Published online by Cambridge University Press: 02 December 2009
Did an exegetical encounter take place in Jewish and Christian interpretations of Genesis 22.1–14 over many hundreds of years? By the term ‘exegetical encounter’ I mean that a Jewish interpretation either influenced, or was influenced by, a Christian interpretation and vice versa. The term does not imply that Jewish and Christian exegetes met to discuss their interpretations (although this might not be ruled out); rather, an exegetical encounter indicates awareness by one exegete of the exegetical tradition of another, revealed in the interpretations.

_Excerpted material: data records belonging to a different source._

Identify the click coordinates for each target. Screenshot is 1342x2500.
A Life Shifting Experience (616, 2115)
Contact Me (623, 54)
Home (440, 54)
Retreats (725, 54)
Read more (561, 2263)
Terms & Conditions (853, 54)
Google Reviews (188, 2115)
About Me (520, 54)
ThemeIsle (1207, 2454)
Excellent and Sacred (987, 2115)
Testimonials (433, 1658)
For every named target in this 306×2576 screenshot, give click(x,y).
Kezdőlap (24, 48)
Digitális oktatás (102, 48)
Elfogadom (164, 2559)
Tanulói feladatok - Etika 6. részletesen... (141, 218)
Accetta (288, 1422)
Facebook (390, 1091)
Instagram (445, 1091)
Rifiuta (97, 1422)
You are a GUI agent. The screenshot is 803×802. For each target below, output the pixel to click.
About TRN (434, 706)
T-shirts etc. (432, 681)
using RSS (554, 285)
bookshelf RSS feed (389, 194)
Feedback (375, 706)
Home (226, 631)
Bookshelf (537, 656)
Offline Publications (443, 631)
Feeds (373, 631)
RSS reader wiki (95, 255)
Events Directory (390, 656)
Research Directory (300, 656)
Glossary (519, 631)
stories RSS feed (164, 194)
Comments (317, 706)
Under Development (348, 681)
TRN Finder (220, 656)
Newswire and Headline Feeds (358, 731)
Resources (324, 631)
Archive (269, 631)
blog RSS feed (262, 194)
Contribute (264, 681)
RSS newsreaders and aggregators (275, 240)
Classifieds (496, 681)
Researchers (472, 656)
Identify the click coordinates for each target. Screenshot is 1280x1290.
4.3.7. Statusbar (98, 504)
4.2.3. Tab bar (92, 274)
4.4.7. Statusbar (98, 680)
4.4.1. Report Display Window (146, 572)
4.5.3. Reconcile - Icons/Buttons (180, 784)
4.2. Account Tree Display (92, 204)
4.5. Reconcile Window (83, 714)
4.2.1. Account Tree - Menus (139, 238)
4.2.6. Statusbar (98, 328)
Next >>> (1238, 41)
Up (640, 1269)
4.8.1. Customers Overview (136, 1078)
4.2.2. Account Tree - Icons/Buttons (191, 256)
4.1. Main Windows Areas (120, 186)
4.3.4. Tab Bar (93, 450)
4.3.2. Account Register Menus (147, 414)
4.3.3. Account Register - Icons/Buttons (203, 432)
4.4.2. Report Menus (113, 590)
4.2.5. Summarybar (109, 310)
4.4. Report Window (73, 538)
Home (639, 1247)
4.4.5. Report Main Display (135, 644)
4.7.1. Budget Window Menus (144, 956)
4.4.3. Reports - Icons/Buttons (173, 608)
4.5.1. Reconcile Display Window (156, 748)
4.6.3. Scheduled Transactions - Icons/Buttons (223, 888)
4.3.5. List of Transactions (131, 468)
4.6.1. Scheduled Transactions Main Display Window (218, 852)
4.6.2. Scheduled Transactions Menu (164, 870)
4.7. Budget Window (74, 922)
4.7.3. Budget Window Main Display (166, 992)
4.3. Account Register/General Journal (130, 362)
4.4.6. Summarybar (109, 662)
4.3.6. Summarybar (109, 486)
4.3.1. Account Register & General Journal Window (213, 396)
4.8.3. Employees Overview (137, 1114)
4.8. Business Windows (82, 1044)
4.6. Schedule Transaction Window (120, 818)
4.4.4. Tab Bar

In my view, the existence (or non-existence) of an exegetical encounter sheds light on the extent of interaction between Judaism and Christianity in late antiquity. It may also have relevance for the contemporary Christian–Jewish relationship because the study of the Bible as well as Jewish and Christian biblical interpretation is becoming increasingly popular in the present dialogue between Christians and Jews.
In particular, I consider the writings of the Greek church fathers and the Palestinian rabbis before the Islamic conquest of Palestine, so chosen because writings after this period possess the additional and complicating factor of the possible influence of Islam. Although I refer to the writings of the Latin fathers as well as to the Syriac writings, and also make reference to the Babylonian Talmud, the focus is primarily on the Palestinian tradition and the works of the Greek fathers. The reason for this is that, if examples of an exegetical encounter are to be discovered, evidence will be found in these writings.